> Text block
/---
During the fall co-curricular activities season, middle school girls in Concordia Shanghai’s Raspberry Pi 101 CCA will be exploring computer science concepts through a series of activities led by high school STEM girl Nicole Q. (Class of ’23).
Recently the girls have been learning to use small single-board computers (Raspberry Pis), Python coding, and simple circuit theory to control LED lights and make awesome designs.
This CCA has been designed for girls and by girls with the aim of inspiring the next generation of female leaders in Concordia’s STEM community. The participating middle schoolers are learning basic python techniques, building practical engineering skills, and developing an “engineer’s mindset”.
“In order to increase the number of young girls in STEM, it is important to expose girls to STEM projects at an early age, because people often think that it’s ‘too late’ to start in high school,” says Nicole Q.
She wants her female peers to know that STEM isn’t just a “boys’ thing”, and that STEM opportunities are always open to them.
Early exposure to STEM-related activities in school has been found to positively affect a student's STEM identity, shares Dr. Yujiro Fujiwara, head of Applied Tech/STEM at Concordia Shanghai.
This STEM enrichment is particularly true for girls who, for various reasons, may shy away from STEM activities. So, seeing how our own high school STEM girls lead other girls into STEM at Concordia is exciting. STEM stars mentoring more STEM stars. How powerful is that! —Dr. Yujiro Fujiwara,
Head of Applied Tech/STEM
High school Girls in STEM club explores real-world STEM fields
In light of high gender gaps in some of the fastest-growing and highest-paid jobs of the future, such as computer science and engineering, Concordia encourages and empowers girls to pursue their interests in STEM subjects, providing them with opportunities to acquire a deeper understanding of these subjects as well as to gain career experience in the field.
Concordia High School has its own student club dedicated to allowing girls to further their STEM knowledge. The Girls in STEM club, which was inspired by the UN Sustainable Development Goals 4 and 5 (Quality Education; Gender Equality), organizes STEM fairs and interviews with professionals in different fields and provides many great opportunities for both experienced STEM students as well as though with a burgeoning interest in the field.
\---
> What this task involves
Continue the article about girls in STEM at Concordia Shanghai from its final sentence.

> Given records
/---
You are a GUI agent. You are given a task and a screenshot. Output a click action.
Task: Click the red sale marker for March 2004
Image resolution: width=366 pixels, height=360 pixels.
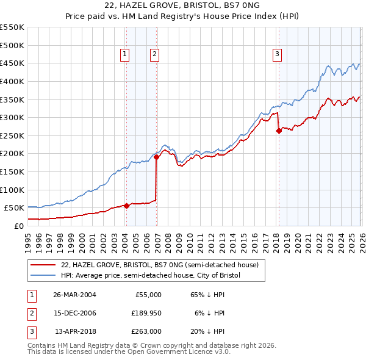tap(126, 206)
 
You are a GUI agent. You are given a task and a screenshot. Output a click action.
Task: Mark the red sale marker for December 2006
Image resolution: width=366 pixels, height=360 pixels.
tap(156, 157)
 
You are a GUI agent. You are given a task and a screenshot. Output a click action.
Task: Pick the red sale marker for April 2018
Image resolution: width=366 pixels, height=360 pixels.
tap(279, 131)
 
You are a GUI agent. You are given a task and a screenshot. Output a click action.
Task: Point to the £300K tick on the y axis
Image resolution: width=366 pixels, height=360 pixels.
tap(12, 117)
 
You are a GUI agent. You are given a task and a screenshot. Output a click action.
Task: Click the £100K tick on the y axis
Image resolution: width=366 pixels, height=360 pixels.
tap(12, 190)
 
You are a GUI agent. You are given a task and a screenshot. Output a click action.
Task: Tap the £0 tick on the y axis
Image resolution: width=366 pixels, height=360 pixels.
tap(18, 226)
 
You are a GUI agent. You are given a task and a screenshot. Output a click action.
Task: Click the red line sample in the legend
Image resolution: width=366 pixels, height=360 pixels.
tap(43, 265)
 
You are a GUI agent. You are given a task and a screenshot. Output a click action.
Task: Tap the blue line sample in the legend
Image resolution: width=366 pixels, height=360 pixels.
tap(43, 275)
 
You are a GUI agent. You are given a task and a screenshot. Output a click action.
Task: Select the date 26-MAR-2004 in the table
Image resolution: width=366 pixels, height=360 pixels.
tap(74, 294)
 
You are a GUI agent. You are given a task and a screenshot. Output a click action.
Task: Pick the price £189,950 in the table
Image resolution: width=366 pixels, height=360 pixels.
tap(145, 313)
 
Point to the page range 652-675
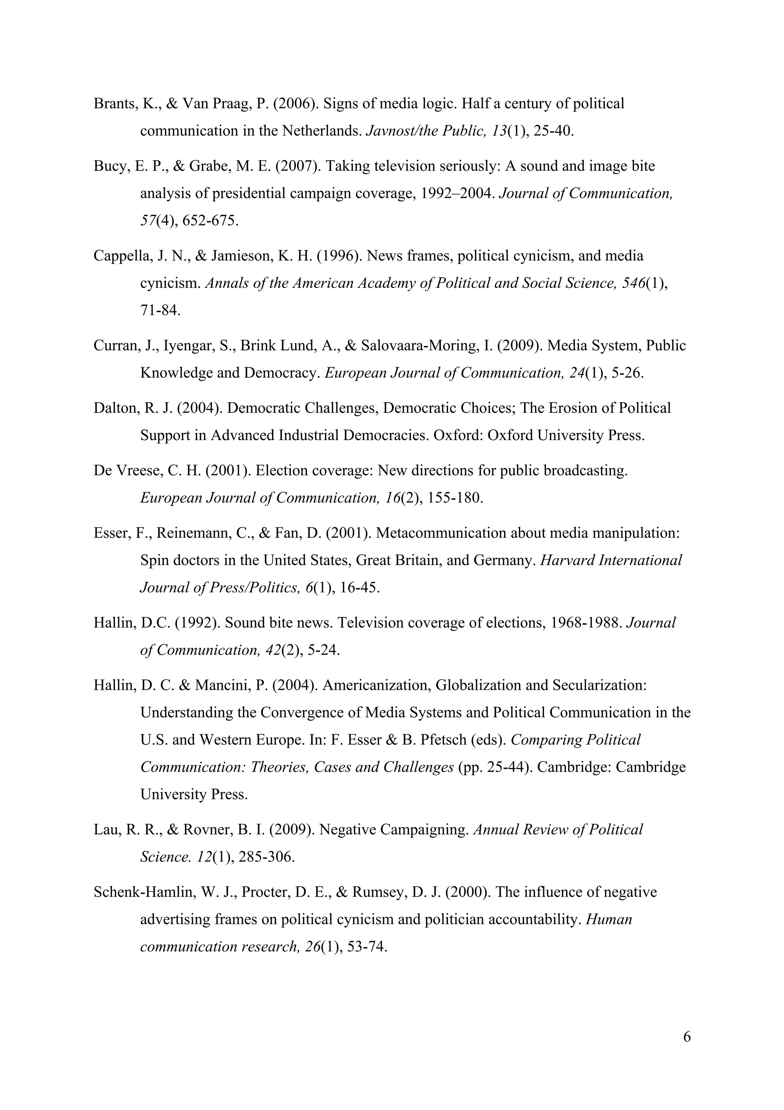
\---
> Answer to the problem
Last school year, in partnership with the Girls in STEMM program organized by SCHSAsia on behalf of the Women Empowerment Council (WEC), 11 Concordia high school girls were able to gain real insight into the daily life of STEMM (where the 2nd M is for Medicine) professionals, develop connections with inspiring leaders and role models, and learn about diversity, inclusion and impact at the world’s leading companies.
High school students Yiwen L. & Sophia C. had this to say about the experience:
“We visited ExxonMobil, one of the world’s largest gas and oil companies, where we got to tour the labs and learn about the company's history, how they operate, and their focus on sustainability both within the employee community and in society at large. Several women leaders at ExxonMobil also spoke about their career journeys in the STEMM industry, sharing how important their school years were in exploration and building the foundation for their current intellectual, leadership, and adaptive capabilities.”
Participation in STEM-related activities is more than just driving students toward careers in engineering or computer science, adds Dr. Fujiwara, rather it’s more about “empowering students to be literate in STEM-related matters and enriching their STEM capital.”